# [Provided material]
>>>>>
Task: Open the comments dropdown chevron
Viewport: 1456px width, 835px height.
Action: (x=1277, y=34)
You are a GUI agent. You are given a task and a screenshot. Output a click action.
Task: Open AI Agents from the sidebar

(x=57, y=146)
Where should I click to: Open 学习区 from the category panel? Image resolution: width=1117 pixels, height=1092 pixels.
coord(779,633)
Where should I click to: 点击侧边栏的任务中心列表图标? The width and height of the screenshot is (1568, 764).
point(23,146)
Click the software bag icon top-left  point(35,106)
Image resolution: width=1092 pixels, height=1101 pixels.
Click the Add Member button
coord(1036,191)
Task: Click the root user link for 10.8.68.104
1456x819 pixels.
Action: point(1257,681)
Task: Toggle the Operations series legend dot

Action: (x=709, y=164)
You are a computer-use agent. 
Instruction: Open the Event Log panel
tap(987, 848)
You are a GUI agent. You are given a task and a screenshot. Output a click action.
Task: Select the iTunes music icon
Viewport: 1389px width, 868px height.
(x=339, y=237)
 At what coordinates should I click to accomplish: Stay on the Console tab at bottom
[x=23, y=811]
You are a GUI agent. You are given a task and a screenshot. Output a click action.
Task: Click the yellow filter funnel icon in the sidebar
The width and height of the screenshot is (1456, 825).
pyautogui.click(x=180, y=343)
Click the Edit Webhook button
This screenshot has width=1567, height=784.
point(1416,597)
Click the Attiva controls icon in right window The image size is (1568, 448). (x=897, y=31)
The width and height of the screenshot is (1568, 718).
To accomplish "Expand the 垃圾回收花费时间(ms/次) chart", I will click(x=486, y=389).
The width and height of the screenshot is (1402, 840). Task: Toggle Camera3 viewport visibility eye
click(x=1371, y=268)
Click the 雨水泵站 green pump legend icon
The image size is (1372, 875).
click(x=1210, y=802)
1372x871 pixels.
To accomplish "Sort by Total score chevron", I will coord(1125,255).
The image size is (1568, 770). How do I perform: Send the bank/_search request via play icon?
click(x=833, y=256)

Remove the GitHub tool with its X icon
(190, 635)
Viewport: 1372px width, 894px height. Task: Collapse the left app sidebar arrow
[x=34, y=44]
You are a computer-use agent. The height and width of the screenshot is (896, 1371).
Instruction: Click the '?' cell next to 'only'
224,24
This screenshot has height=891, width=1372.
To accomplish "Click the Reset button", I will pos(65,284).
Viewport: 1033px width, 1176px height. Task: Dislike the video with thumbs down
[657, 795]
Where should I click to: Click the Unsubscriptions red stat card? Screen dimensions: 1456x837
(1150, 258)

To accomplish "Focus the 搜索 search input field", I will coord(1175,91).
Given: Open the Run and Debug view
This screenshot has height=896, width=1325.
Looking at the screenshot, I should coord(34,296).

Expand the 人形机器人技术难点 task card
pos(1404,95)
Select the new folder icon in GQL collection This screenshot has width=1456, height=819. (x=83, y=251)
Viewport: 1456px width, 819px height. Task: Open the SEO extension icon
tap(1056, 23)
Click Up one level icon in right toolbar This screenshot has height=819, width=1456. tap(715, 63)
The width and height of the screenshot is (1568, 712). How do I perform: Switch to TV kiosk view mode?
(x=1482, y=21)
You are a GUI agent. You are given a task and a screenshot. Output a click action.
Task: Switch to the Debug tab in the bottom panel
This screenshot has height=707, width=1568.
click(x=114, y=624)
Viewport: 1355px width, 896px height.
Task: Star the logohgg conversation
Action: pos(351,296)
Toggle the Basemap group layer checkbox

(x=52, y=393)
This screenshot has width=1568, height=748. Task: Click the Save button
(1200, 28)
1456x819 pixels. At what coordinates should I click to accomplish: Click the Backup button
<<<<<
Every line of the listing above is to be set down again without any change.

# [Reply]
Task: Open the comments dropdown chevron
Viewport: 1456px width, 835px height.
Action: (x=1277, y=34)
You are a GUI agent. You are given a task and a screenshot. Output a click action.
Task: Open AI Agents from the sidebar

(x=57, y=146)
Where should I click to: Open 学习区 from the category panel? Image resolution: width=1117 pixels, height=1092 pixels.
coord(779,633)
Where should I click to: 点击侧边栏的任务中心列表图标? The width and height of the screenshot is (1568, 764).
point(23,146)
Click the software bag icon top-left  point(35,106)
Image resolution: width=1092 pixels, height=1101 pixels.
Click the Add Member button
coord(1036,191)
Task: Click the root user link for 10.8.68.104
1456x819 pixels.
Action: point(1257,681)
Task: Toggle the Operations series legend dot

Action: (x=709, y=164)
You are a computer-use agent. 
Instruction: Open the Event Log panel
tap(987, 848)
You are a GUI agent. You are given a task and a screenshot. Output a click action.
Task: Select the iTunes music icon
Viewport: 1389px width, 868px height.
(x=339, y=237)
 At what coordinates should I click to accomplish: Stay on the Console tab at bottom
[x=23, y=811]
You are a GUI agent. You are given a task and a screenshot. Output a click action.
Task: Click the yellow filter funnel icon in the sidebar
The width and height of the screenshot is (1456, 825).
pyautogui.click(x=180, y=343)
Click the Edit Webhook button
This screenshot has width=1567, height=784.
point(1416,597)
Click the Attiva controls icon in right window The image size is (1568, 448). (x=897, y=31)
The width and height of the screenshot is (1568, 718).
To accomplish "Expand the 垃圾回收花费时间(ms/次) chart", I will click(x=486, y=389).
The width and height of the screenshot is (1402, 840). Task: Toggle Camera3 viewport visibility eye
click(x=1371, y=268)
Click the 雨水泵站 green pump legend icon
The image size is (1372, 875).
click(x=1210, y=802)
1372x871 pixels.
To accomplish "Sort by Total score chevron", I will coord(1125,255).
The image size is (1568, 770). How do I perform: Send the bank/_search request via play icon?
click(x=833, y=256)

Remove the GitHub tool with its X icon
(190, 635)
Viewport: 1372px width, 894px height. Task: Collapse the left app sidebar arrow
[x=34, y=44]
You are a computer-use agent. The height and width of the screenshot is (896, 1371).
Instruction: Click the '?' cell next to 'only'
224,24
This screenshot has height=891, width=1372.
To accomplish "Click the Reset button", I will pos(65,284).
Viewport: 1033px width, 1176px height. Task: Dislike the video with thumbs down
[657, 795]
Where should I click to: Click the Unsubscriptions red stat card? Screen dimensions: 1456x837
(1150, 258)

To accomplish "Focus the 搜索 search input field", I will coord(1175,91).
Given: Open the Run and Debug view
This screenshot has height=896, width=1325.
Looking at the screenshot, I should coord(34,296).

Expand the 人形机器人技术难点 task card
pos(1404,95)
Select the new folder icon in GQL collection This screenshot has width=1456, height=819. (x=83, y=251)
Viewport: 1456px width, 819px height. Task: Open the SEO extension icon
tap(1056, 23)
Click Up one level icon in right toolbar This screenshot has height=819, width=1456. tap(715, 63)
The width and height of the screenshot is (1568, 712). How do I perform: Switch to TV kiosk view mode?
(x=1482, y=21)
You are a GUI agent. You are given a task and a screenshot. Output a click action.
Task: Switch to the Debug tab in the bottom panel
This screenshot has height=707, width=1568.
click(x=114, y=624)
Viewport: 1355px width, 896px height.
Task: Star the logohgg conversation
Action: pos(351,296)
Toggle the Basemap group layer checkbox

(x=52, y=393)
This screenshot has width=1568, height=748. Task: Click the Save button
(1200, 28)
1456x819 pixels. At what coordinates should I click to accomplish: Click the Backup button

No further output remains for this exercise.